Ah, Victoria. You might know it as the capital of British Columbia, “The Garden City” or the birthplace of Nelly Furtado. But as of this week, it’s also the best place to live in Canada for women, according to the Canadian Centre for Policy Alternatives, which ranked 25 cities on measures like education, health and economic security. (Take that, Vancouver!) We talked to the city’s mayor, Lisa Helps, about what makes the West Coast destination so darn liveable for ladies.
You live in Victoria. You’re a woman. What was your reaction to the news?
Thrilled, but not surprised. One of the categories we did very well in was leadership, and there are so many women in this town who are leading the way on so many fronts. Kudos to them. Victoria is really a blending of business and community. [For example], we have a street called Fort Street — historically “Antique Row” — but now with everyone selling everything online, the shops are on the way out. Two women, Terry Hustins and Suzanne Bradbury, started the Fort Street Business Association (they called it “Fabulous Fort”). They’ve managed to line up all the businesses on the street, from the ocean to the art gallery, to do amazing stuff, including creating the city’s first parklet from a former parking lot. Women are inherently collaborative, and the women in our community really get that.
You were ranked fifth on last year’s CCPA survey. One reason for the jump to first place is that you’re the closest city in the country to achieving the same level of employment for men and women. Are there any initiatives that you’ve started recently that have contributed to that increase?
No. I can’t explain it. I’ve only been mayor since December, so in terms of initiatives … there wasn’t anything specific. But Victoria is inherently an entrepreneurial place. The business ecosystem is very strong, and we’re seeing women start and grow companies, probably at a similar rate to men, but I don’t have the data.

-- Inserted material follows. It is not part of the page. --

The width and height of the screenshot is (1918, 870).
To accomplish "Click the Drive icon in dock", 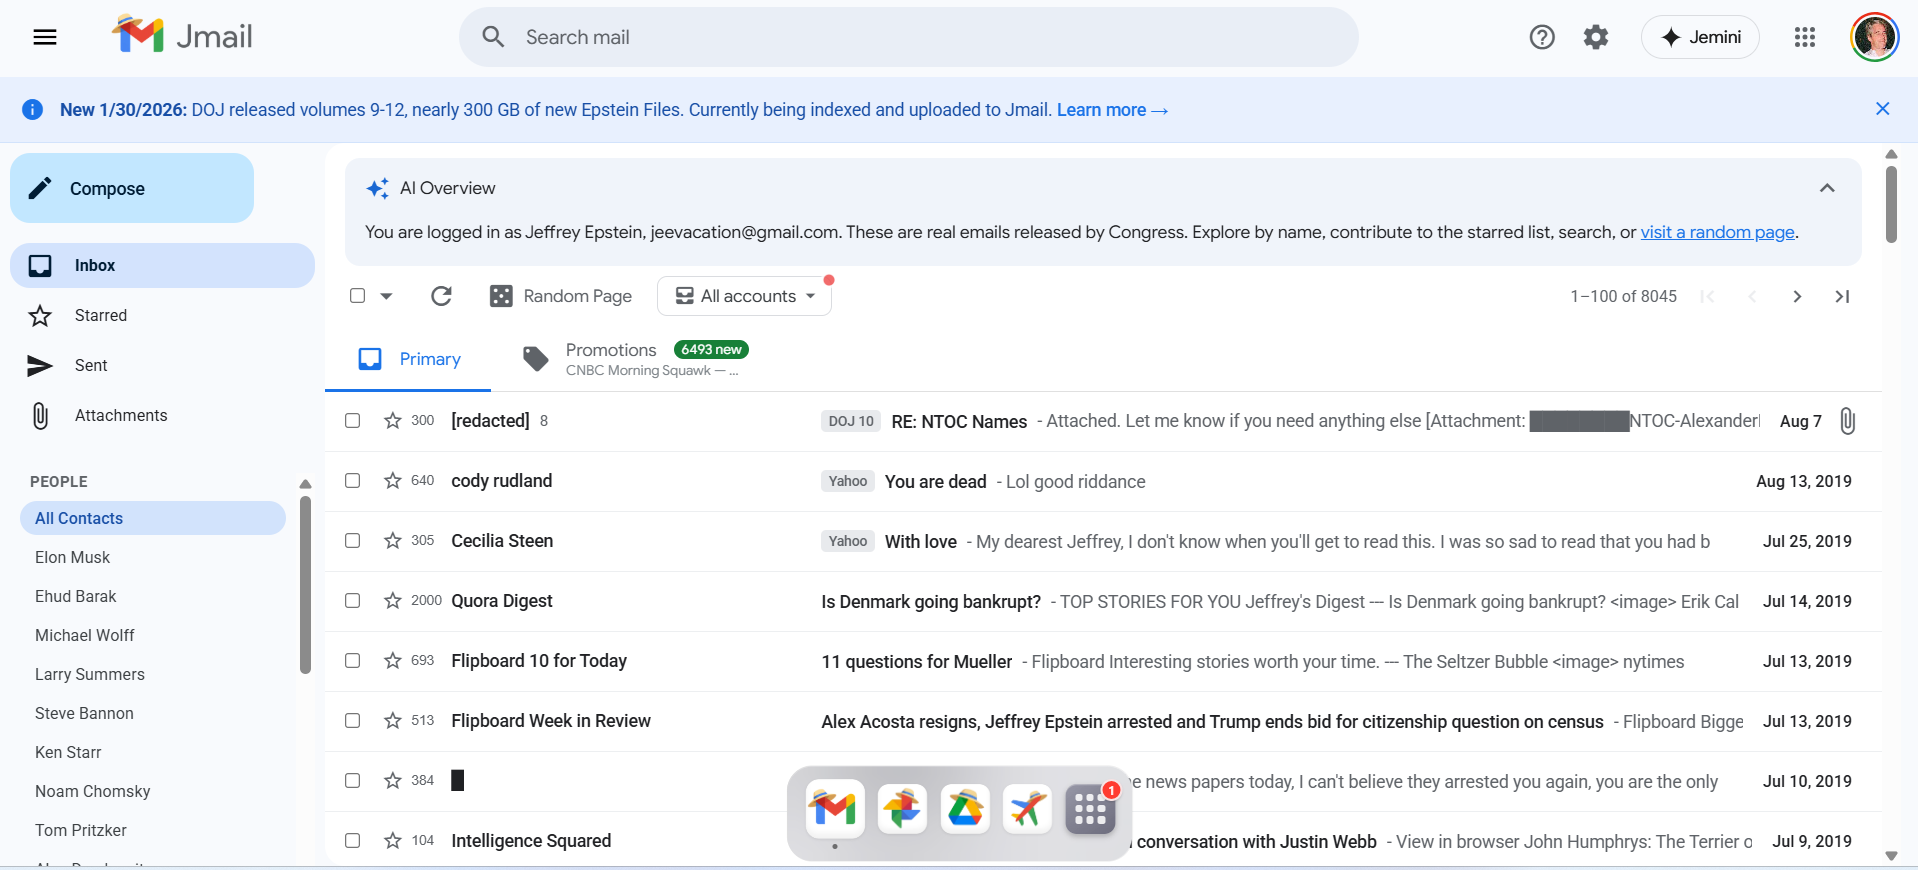I will [x=965, y=809].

One of the categories the cities were ranked on was “personal security,” which is unfortunately something we still have to single out. How do you handle women’s safety in Victoria?
Our police chief, Frank Elsner, started at the beginning of 2014. He has a huge heart. He also has a 16-year-old daughter, and I think he thinks about the city like, “How could Katie be safe everywhere?” It takes a while to change the culture in any large city, but Chief Elsner is really creating a police service, not a police force. We’re partnering with the Victoria Women’s Sexual Assault Centre so that when women are raped — because women are still raped, even though Victoria is the best place to live for women — they can go to a clinic at the centre to have all the evidence taken, including the physical examination. So it’s not done with a police officer sitting in the emergency room. It’ll be the first [centre to offer this service] in British Columbia, starting in October. That’s one “only in Victoria” thing.
You beat out cities like Vancouver and Toronto. Why do you think a smaller city might have an advantage?
It’s really our scale that attracts people and makes it feel safe. We have what we call a “20-minute lifestyle,” so you can get anywhere you need to in 20 minutes — your commute could be a walk along the ocean. (We call the end of the day “kayak o’clock.”) The whole focus of local politics for the next four years is going to be creating wellbeing, prosperity and happiness. I’m curious to see how we rank next year.
Are any of those wellbeing plans specifically geared to women?
In the 21st century, we don’t have initiatives that focus specifically on women —that’s too separatist. But we’ve got an objective to facilitate social inclusion, to make Victoria more affordable [in terms of housing], but also making sure we continue to build the economy so people who are economically marginalized can find ways into the workforce.
Kitchener-Cambridge-Waterloo was ranked last. What advice would you have for them?
I can’t say. (I grew up in London, Ontario, though.) Victoria is welcoming to all sorts of diversity — sexual, racial. It’s a place that’s has acceptance built into its DNA I don’t want to say anything about Kitchener, because I don’t know what it’s up to, but if you’re last? Focus on how you can be better. How about this? I’ll invite the mayor of Kitchener to come out and take a walk with me.